Unfortunately, as my engine required a parser change, it could not be used with standard boo unless boo's author accepted a parser patch. Unfortunately, when I announced my completed work on the boo group, there seemed to be absolutely no interest in it, and boo's author, Rodrigo B. de Oliveira, never even commented on it.

That's when I earnestly began to work on Loyc. I decided that the set of features a language supports should not be under the control of a single person (boo), corporation (C#), or committee (C++). Instead, I felt, a compiler should exist that allowed anybody to add new features. Soon I came up with a name for this idea: Loyc, or Language of Your Choice, because the my compiler would support multiple languages and it the user could choose what the language would support or prohibit.

But without even a single other person rallying behind my cause, I feel at this point it has been a failure. I would certainly consider working on boo instead, except that boo's developers don't seem interested in nurturing their community by helping people use boo.
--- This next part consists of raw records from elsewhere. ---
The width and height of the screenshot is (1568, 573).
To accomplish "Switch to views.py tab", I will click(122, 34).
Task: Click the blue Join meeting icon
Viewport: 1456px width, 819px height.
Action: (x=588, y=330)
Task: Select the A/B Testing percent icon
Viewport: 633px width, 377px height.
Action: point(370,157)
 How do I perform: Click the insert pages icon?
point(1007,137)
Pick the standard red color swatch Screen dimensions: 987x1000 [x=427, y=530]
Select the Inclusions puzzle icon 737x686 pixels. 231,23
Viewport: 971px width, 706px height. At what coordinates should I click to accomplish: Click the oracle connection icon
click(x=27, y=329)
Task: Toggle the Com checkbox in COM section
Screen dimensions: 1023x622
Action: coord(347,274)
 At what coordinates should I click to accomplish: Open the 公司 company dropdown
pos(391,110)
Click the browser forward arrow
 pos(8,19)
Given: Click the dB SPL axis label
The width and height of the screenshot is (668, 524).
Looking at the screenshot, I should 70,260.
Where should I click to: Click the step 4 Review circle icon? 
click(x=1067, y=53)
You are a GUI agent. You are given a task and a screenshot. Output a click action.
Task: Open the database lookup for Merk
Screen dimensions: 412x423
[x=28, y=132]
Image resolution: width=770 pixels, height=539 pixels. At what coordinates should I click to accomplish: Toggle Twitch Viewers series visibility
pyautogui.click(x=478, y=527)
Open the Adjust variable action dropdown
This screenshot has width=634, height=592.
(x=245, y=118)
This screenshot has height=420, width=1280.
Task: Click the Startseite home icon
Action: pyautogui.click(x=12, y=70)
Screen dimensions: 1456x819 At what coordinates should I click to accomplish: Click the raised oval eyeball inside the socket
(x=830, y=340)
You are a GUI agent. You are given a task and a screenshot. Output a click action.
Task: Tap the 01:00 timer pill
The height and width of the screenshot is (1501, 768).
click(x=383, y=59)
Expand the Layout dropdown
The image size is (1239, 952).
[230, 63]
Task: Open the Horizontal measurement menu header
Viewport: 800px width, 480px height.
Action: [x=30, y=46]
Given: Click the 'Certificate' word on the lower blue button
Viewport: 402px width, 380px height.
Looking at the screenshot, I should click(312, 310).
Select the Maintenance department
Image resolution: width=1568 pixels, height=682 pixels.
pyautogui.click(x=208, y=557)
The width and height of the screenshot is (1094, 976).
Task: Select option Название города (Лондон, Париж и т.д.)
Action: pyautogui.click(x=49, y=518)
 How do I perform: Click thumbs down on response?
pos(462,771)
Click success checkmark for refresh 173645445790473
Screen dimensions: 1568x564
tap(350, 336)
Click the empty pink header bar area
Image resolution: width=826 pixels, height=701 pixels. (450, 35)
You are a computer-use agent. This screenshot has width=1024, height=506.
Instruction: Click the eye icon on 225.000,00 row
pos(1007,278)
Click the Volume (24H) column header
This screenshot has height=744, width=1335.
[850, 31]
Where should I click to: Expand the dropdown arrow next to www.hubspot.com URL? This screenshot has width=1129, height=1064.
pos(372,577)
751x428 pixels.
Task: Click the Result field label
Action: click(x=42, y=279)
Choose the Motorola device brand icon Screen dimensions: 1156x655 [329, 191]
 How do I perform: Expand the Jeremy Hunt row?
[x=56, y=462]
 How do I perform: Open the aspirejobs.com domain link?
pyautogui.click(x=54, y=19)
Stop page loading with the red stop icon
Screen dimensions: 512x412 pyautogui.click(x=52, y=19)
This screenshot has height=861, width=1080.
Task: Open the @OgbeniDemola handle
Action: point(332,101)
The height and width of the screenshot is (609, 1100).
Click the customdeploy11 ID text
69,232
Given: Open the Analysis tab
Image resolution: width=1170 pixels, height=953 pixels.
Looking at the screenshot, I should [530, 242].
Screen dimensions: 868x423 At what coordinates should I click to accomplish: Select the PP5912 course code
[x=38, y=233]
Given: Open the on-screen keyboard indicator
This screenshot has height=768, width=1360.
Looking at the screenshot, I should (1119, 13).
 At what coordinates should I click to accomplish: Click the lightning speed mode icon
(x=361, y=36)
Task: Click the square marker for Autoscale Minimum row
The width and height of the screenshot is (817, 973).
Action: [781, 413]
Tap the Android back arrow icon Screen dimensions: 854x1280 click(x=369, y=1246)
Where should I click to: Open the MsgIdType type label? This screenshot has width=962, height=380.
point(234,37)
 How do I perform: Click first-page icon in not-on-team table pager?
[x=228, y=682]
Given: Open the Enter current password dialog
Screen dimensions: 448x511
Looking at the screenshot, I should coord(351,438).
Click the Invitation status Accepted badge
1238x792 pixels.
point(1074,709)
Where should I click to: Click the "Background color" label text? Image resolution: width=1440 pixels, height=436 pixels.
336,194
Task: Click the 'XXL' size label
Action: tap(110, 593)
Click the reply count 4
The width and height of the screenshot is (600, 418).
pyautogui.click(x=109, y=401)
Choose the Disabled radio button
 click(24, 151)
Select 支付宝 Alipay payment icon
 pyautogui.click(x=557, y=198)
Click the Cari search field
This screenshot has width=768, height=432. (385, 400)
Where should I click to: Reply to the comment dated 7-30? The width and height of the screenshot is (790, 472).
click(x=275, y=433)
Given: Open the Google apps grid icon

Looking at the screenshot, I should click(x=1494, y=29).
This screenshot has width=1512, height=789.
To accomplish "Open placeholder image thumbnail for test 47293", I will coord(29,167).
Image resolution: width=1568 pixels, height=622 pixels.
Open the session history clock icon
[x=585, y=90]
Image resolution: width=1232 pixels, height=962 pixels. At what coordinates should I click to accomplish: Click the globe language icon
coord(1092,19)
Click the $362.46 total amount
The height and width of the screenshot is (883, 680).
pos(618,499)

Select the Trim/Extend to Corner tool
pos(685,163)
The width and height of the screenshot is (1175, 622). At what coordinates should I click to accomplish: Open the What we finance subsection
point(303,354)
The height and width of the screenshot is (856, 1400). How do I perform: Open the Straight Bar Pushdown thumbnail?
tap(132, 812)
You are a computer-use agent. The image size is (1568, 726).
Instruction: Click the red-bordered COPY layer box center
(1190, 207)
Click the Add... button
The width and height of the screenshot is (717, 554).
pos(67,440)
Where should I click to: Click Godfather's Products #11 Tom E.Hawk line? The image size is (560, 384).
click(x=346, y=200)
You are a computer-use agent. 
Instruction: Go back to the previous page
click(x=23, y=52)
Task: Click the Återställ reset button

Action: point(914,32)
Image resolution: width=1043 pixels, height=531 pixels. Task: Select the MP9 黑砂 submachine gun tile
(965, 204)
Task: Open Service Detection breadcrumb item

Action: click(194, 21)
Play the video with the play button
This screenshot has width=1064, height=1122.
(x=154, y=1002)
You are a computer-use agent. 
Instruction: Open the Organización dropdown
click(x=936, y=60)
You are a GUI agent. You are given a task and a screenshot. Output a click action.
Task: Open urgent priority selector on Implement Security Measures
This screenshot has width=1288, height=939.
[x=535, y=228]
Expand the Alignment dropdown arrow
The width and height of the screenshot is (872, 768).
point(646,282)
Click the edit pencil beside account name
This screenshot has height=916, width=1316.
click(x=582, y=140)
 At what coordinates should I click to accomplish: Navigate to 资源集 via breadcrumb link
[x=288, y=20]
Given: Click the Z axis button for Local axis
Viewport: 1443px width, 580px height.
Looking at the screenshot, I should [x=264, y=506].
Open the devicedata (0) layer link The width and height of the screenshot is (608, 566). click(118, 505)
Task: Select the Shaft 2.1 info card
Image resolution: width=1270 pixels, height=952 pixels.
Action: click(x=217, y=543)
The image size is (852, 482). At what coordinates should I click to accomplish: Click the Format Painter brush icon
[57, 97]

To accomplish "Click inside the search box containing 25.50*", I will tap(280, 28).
When boo finally has some half-decent documentation, I may start using it again. Hell, I'd write the documentation myself if I had any clue how to use boo's advanced features, but I don't, so I won't.

6 comments:

leppie said...

Come learn scheme (IronScheme particularly) :)

We have formalized specs for the whole language, and probably more language lawyers than users!

Very easy to get any answer.

Qwertie said...

Sounds intruiging, except that performance is important in almost every project I do... Loyc itself, for instance, needs to be fast so that it can compile large projects. (I learned from using boo that simply ignoring performance gets you a sloooow, memory-hogging compiler like booc.) That IronScheme uses the DLR sounds a little scary to me. But if it interoperates easily with C#, maybe it would be worth learning.

By the way, I've gotten over my slump somewhat... I am working on Loyc again! It'll still be years before you can use it at this rate, but I think it'll produce some useful open-source artifacts in a reasonable amount of time.

Unknown said...

Looking at recent activity on SourceForge, you were able to overcome your discouragement and are back working again.

Could you update me?

Best to contact me at mkazach@rcn.com

Teresa

Qwertie said...

Okay, I will cc to your email.

Unfortunately I haven't actually worked on Loyc proper in the past 3 months or so. I've been implementing this wacky trie structure and I just finished a marathon of work on a CodeProject article about it. Thanks for your apparent interest in Loyc - I needed a boot in the pants to get this trie thing out of the way.

Now that it's out of the way, I hope to continue work on a LAIF parser (Loyc AST interchange format) and a parser generator (which will serve as an example of how Loyc enables you to embed DSLs inside C#/boo); and then I plan to use that parser generator to actually parse C#. Bootstrapping the parser generator will involve LAIF...

Of course, I would not expect anyone but me to know what I'm talking about. So, who might you be?

Unknown said...

Let me know what is the best way to start learning about LOYC. I am interested in learning C#. I saw your article at code project and I was impressed. Followed you and reached here.

Qwertie said...

I haven't worked much on Loyc lately. I am having trouble deciding how the AST should work exactly. The AST is the most important part of Loyc. I have decided it should be immutable, or mostly immutable (the current design in Subversion is an immutable tree with a mutable set of "tags" on each node). It also needs to be extensible, and it must be possible to serialize and deserialize to a simple text form called LAIF (Loyc AST Interchange format). The LAIF parser and rseializer are partially done.

Once I have a finished AST design, the next steps are simple: write a C# parser and a back-end to convert the AST to CIL. Let me know if you would like to help with any of this.